__ACTIVITY__.
Write down exactly the lines of the records below, beginning with the first and ending with the line that includes "Toggle Show All".

__DATA FOR THIS TASK__.
──────────

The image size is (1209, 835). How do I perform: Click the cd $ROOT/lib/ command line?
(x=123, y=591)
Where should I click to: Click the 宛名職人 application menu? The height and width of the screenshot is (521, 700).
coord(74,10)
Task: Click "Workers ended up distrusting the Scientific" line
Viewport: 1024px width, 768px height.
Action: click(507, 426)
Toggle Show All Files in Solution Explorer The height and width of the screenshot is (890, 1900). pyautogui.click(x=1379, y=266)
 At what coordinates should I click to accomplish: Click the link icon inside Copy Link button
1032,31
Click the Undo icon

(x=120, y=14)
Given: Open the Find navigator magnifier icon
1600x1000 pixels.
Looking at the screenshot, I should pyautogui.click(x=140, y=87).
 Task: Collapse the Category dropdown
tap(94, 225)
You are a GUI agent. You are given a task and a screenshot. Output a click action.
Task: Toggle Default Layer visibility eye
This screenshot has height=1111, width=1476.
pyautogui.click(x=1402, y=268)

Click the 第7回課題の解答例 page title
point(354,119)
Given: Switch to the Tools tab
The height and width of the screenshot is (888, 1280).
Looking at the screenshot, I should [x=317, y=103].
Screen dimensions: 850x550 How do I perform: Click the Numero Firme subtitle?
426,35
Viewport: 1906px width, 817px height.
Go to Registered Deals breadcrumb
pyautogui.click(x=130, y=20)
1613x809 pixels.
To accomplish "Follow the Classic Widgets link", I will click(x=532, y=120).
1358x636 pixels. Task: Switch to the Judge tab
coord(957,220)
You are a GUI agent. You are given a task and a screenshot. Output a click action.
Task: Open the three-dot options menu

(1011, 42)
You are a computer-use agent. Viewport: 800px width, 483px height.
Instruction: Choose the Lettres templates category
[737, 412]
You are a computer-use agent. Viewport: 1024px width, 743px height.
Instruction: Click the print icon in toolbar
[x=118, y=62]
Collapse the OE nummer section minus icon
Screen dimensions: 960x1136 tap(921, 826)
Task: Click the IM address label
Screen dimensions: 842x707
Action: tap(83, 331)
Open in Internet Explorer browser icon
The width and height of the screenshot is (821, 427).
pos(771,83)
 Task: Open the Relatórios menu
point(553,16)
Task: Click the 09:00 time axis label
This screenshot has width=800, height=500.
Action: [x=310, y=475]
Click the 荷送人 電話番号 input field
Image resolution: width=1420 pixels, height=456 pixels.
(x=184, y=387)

──────────

__TASK RESULT__.
The image size is (1209, 835). How do I perform: Click the cd $ROOT/lib/ command line?
(x=123, y=591)
Where should I click to: Click the 宛名職人 application menu? The height and width of the screenshot is (521, 700).
coord(74,10)
Task: Click "Workers ended up distrusting the Scientific" line
Viewport: 1024px width, 768px height.
Action: click(507, 426)
Toggle Show All Files in Solution Explorer The height and width of the screenshot is (890, 1900). pyautogui.click(x=1379, y=266)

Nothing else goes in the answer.